Hay semanas en los borradores saben a papel mojado. En las que lo que duele descuenta el resto. En las que si llueve piensas en aquellos que lo están pasando mal, aunque estés cobijado en tu techo, y te preguntas qué puedes hacer. En las que acabas cambiando lo que ibas a publicar.
Hace tan sólo 3 semanas estaba en Valencia disfrutando de su belleza y la hospitalidad de su gente, como da fe la foto que acompaña esta reflexión. Hoy la veo con dolor e impotencia.
Que lo que ha pasado es terrible no os lo voy a contar yo. Lo estamos viendo y sintiendo todos. Y no paramos de preguntarnos si se pudo evitar y si volverá a pasar. Ahora sólo podemos ayudar a los que lo están sufriendo (aquí una lista de recursos sobre cómo contribuir) y hacer lo posible para evitar la siguiente.
Dicen que nadie aprende en carne ajena y algo de verdad hay. Es la diferencia entre lo que nos preocupa y nos duele. Entre entender y sentirse amenazado. Esta vez nos ha tocado abrir los titulares mundiales. Hemos tomado el relevo de Florida y Filipinas, o en su día Nueva Orleans o Pakistán. Nadie está a salvo de ser el siguiente.
Y es que, aunque este tipo de catástrofes no son un fenómeno nuevo, como las temperaturas, van a peor. De hecho, están íntimamente relacionadas.
Como observa The Economist, fenómenos como este no son más frecuentes, pero sí más “fuertes, lentos, húmedos y salvajes”:
Los ciclones vienen impulsados por la temperatura de las aguas en que se forman y avanzan. Más del 90% del calor adicional en el clima es absorbido por los océanos, cuya temperatura superficial media supera en un 0,8º la media del siglo pasado. Entre 1980 y 2017 el mar absorbió más de 3 veces la cantidad de energía contenida en las reservas mundiales de combustible fósil. Este poder adicional hace que las tormentas se intensifiquen más rápidamente. El aire más caliente provoca mayor humedad, que hace que duren más una vez que alcanzan la tierra y aumentan la cantidad de agua que se acaba convirtiendo en lluvia.
También hace más probable que avancen más lentamente o se estacionen en una localidad, aumentando su potencial destructivo.
Que llueva en 8 horas lo que suele llover en un año no es normal. Aunque tal vez sea parte de la nueva normal. Ante la que todos tenemos que estar preparados. No sabemos qué va a pasar, pero sí que este tipo de fenómenos cada vez va a pasar más.
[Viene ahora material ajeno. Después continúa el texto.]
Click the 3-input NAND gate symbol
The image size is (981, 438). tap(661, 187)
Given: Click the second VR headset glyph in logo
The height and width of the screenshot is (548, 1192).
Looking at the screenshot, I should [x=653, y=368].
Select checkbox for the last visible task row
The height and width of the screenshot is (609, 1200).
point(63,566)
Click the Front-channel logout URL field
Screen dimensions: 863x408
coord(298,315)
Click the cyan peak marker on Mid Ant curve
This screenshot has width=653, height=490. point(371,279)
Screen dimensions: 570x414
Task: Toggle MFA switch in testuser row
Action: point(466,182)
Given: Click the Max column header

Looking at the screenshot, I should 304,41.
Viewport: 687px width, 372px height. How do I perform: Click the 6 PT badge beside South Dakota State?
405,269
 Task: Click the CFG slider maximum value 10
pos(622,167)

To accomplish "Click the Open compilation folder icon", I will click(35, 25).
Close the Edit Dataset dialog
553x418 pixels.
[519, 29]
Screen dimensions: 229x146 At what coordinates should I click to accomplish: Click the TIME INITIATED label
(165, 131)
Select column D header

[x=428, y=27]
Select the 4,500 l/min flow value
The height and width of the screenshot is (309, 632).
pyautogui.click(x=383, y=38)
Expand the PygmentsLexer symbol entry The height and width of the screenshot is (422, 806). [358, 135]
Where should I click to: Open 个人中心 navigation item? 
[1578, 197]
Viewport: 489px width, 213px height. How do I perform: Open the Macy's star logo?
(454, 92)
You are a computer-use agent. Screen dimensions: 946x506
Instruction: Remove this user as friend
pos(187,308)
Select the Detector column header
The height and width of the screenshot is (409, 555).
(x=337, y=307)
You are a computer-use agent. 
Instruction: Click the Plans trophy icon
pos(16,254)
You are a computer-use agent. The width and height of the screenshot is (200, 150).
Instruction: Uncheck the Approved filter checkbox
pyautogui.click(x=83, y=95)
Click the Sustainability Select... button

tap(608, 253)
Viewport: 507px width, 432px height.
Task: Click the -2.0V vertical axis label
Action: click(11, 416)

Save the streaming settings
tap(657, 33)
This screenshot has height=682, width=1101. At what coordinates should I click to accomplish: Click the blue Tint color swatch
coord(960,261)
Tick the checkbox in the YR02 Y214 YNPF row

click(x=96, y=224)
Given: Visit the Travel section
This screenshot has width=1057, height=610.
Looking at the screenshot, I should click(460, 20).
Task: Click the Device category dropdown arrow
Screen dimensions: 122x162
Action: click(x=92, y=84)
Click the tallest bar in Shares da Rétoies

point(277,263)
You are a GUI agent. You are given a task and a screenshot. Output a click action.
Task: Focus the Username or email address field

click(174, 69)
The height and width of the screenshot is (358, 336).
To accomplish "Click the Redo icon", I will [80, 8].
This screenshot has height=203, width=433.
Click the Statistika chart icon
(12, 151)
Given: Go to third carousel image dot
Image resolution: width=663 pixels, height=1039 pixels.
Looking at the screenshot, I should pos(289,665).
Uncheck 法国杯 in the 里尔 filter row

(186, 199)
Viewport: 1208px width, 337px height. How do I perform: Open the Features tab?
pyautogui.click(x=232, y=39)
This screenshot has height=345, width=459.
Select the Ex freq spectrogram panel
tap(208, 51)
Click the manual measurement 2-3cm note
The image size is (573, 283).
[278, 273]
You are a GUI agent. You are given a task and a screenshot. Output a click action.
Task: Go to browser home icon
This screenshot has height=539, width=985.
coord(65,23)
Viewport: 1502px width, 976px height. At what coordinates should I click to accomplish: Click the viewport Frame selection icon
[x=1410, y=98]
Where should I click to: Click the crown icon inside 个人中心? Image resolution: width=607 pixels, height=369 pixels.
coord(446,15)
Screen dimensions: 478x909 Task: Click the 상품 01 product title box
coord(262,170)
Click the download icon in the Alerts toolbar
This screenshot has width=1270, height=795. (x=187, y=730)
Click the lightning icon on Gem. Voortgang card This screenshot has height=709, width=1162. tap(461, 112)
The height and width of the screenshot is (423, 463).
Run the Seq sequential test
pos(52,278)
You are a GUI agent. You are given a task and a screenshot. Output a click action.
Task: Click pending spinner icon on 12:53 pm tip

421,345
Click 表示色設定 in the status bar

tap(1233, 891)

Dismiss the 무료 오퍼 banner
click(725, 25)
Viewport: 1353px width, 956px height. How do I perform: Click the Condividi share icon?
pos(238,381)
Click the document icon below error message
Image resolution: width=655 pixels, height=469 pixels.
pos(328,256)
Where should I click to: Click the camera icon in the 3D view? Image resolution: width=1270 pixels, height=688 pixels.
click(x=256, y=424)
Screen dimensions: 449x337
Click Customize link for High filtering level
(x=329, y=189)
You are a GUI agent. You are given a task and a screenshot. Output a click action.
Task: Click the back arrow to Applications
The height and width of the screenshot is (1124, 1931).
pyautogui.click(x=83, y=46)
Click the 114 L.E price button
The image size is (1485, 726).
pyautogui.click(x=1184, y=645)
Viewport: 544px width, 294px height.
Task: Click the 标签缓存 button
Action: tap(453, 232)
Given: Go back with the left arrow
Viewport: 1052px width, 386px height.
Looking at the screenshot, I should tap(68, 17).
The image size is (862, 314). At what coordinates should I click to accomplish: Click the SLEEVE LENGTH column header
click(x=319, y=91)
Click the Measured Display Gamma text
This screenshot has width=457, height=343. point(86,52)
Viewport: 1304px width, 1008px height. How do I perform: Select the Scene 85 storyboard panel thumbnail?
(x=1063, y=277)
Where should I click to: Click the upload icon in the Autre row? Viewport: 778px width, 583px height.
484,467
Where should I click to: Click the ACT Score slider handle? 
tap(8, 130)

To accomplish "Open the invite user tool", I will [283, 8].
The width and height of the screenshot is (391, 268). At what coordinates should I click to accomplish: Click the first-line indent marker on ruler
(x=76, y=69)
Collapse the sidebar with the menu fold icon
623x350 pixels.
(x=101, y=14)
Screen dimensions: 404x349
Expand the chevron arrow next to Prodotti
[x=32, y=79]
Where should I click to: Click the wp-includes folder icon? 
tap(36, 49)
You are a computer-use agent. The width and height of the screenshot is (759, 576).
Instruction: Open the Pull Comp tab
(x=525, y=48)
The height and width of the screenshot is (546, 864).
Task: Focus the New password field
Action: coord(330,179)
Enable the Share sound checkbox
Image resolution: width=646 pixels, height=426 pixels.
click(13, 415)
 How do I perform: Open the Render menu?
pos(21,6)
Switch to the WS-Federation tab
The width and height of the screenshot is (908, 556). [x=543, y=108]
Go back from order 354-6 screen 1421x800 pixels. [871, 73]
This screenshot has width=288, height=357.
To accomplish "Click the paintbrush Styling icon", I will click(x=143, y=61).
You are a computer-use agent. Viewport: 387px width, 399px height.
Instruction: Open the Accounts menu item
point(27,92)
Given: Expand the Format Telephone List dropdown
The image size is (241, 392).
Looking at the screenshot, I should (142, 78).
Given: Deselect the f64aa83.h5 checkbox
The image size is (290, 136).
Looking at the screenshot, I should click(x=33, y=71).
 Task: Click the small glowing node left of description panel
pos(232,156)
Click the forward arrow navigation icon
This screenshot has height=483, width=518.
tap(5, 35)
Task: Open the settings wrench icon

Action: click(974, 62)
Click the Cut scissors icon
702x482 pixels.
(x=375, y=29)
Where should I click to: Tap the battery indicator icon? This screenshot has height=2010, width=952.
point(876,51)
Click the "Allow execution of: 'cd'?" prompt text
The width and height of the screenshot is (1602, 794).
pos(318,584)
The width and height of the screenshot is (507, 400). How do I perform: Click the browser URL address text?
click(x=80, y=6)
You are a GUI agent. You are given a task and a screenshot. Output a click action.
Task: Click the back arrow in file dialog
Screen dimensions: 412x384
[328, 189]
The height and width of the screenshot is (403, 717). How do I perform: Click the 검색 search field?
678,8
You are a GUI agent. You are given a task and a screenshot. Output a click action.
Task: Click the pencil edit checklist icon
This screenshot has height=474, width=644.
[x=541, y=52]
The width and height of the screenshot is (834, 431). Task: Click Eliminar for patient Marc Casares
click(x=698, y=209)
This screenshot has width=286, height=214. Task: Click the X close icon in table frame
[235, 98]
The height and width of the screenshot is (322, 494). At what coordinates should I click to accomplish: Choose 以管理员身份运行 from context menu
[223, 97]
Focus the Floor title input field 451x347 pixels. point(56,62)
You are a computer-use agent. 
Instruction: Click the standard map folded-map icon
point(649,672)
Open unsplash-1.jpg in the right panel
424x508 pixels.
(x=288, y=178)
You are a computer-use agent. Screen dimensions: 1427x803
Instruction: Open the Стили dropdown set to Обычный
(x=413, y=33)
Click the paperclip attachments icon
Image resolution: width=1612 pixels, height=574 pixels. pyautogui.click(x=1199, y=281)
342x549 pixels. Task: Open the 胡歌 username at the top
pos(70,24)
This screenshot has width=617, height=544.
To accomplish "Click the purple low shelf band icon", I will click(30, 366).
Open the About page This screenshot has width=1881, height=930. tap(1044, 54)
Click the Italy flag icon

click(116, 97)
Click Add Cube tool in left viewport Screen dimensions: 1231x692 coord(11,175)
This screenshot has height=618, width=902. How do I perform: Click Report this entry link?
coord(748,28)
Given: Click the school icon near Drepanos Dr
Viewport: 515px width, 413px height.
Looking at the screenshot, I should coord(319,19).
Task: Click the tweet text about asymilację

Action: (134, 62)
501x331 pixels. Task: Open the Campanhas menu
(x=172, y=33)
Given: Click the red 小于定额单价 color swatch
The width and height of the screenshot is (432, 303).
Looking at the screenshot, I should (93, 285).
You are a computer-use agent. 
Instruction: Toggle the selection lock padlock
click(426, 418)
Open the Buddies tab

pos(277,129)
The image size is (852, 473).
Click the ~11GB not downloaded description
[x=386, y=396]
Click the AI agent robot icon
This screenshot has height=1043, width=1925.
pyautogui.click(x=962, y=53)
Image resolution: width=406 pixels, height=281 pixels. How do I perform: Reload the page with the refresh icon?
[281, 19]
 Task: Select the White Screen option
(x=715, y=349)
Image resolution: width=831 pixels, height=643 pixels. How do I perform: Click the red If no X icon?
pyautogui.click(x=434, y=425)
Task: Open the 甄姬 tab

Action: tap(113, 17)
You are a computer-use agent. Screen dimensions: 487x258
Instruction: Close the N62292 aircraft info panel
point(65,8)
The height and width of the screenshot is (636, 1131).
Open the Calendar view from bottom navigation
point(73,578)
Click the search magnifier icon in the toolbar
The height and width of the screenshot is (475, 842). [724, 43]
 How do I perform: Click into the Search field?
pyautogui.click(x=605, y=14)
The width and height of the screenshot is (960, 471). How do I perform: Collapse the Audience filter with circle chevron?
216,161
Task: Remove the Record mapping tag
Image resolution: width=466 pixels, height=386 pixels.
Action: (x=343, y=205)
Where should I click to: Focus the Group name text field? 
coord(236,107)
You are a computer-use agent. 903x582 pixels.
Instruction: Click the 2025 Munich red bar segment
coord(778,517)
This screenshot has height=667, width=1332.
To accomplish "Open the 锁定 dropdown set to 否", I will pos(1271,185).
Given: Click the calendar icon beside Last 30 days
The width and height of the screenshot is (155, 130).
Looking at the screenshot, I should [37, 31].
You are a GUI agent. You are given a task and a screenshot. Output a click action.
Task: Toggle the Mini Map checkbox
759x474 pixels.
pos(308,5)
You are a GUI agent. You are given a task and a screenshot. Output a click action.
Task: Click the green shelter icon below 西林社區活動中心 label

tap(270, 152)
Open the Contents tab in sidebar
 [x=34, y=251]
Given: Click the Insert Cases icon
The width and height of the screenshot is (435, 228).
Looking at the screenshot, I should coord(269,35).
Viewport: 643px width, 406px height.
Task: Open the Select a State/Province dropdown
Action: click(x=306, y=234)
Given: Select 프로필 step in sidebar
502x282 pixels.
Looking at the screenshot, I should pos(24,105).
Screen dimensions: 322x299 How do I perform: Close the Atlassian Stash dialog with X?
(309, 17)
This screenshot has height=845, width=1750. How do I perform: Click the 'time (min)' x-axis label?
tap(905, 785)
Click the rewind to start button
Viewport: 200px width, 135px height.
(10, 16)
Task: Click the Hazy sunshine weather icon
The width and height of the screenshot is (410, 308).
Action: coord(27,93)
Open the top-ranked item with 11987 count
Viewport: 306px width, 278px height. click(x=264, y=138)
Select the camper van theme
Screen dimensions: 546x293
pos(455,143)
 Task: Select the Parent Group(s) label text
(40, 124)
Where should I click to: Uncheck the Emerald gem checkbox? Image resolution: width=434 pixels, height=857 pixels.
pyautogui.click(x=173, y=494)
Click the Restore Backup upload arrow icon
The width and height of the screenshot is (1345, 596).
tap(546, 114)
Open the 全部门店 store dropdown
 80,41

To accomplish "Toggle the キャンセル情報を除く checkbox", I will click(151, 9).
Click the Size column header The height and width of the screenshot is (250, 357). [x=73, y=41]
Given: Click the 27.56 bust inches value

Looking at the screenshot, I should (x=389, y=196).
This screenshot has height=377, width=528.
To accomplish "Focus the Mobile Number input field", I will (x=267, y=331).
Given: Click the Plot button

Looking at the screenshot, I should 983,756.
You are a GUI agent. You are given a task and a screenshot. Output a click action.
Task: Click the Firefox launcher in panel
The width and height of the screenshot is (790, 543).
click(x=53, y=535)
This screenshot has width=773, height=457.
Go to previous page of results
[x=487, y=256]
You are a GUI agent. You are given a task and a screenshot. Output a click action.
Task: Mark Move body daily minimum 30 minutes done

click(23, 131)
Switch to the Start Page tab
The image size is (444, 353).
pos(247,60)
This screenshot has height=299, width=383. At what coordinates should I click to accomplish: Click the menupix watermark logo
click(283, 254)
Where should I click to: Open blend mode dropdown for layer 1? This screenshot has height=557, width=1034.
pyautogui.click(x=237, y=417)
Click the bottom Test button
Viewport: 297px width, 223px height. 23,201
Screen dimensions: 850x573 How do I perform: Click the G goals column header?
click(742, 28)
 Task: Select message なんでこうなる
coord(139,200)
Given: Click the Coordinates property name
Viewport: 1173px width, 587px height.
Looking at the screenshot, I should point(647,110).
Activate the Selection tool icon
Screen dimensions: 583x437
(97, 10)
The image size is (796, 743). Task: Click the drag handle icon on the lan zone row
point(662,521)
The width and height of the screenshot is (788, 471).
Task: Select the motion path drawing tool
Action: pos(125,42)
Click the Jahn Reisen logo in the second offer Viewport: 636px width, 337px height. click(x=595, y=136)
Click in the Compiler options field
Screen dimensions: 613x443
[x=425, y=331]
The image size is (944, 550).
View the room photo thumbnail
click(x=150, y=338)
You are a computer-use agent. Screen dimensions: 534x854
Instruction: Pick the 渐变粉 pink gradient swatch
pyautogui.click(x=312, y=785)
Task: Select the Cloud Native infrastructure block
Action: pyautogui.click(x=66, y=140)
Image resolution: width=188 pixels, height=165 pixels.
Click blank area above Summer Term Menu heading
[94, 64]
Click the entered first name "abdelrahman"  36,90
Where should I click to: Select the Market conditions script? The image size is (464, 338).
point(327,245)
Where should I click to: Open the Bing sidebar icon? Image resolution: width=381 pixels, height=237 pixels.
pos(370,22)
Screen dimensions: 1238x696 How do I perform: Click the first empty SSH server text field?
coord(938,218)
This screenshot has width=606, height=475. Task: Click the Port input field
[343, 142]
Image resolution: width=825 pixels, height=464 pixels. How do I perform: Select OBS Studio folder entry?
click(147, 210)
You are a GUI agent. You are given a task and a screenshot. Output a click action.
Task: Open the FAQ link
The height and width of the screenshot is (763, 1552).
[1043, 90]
Al hablar del cambio climático se habla de mitigación y adaptación. De mitigación es de lo que más hablamos en Verdades Incómodas: qué podemos hacer para frenar la progresión exponencial del cambio climático. Y sabemos que no lo estamos haciendo bien, y que queda mucho por hacer, pero avanzamos. De adaptación hablamos mucho menos, pero, según avanza más el cambio, más importante es.
La adaptación no es nueva. La desviación del Turia es un ejemplo de cómo decisiones tomadas en su día han evitado males mayores. Lo que es más novedoso es la aceleración de estos riesgos de mayor gravedad.
La adaptación supone aceptar que las cosas han cambiado y que hay una nueva realidad. Que tenemos que minimizar y prevenir los efectos negativos del cambio climático. Necesitamos repensar nuestras ciudades y hábitats ante una naturaleza desbordada. Y ajustarnos al nuevo nivel de riesgo, trabajar la preparación.
Esto va más de soluciones que de culpables, de ayudar lo antes posible a los que lo necesitan y de aprender de los errores para estar mejor preparados si vuelve a pasar. De mejorar el sistema de avisos pero también nuestra preparación mental. De pasarnos por el lado de la precaución, aunque nos critiquen, como hace no tanto ocurrió en una alerta similar en Madrid, porque no tenemos una bola de cristal. De ser prudentes y aceptar que la naturaleza nos puede sorprender a todos.
Hoy todos somos valencianos. Y albaceteños. De Paiporta. De Utiel. De Chiva. Nos ha venido a visitar el monstruo. Hoy toca ser solidarios y ayudar. Y no olvidar que mañana podemos ser los siguientes. Lo que hagamos cuenta. Para mitigar que esto siga yendo a más y para que, si ocurre, nos pille preparados.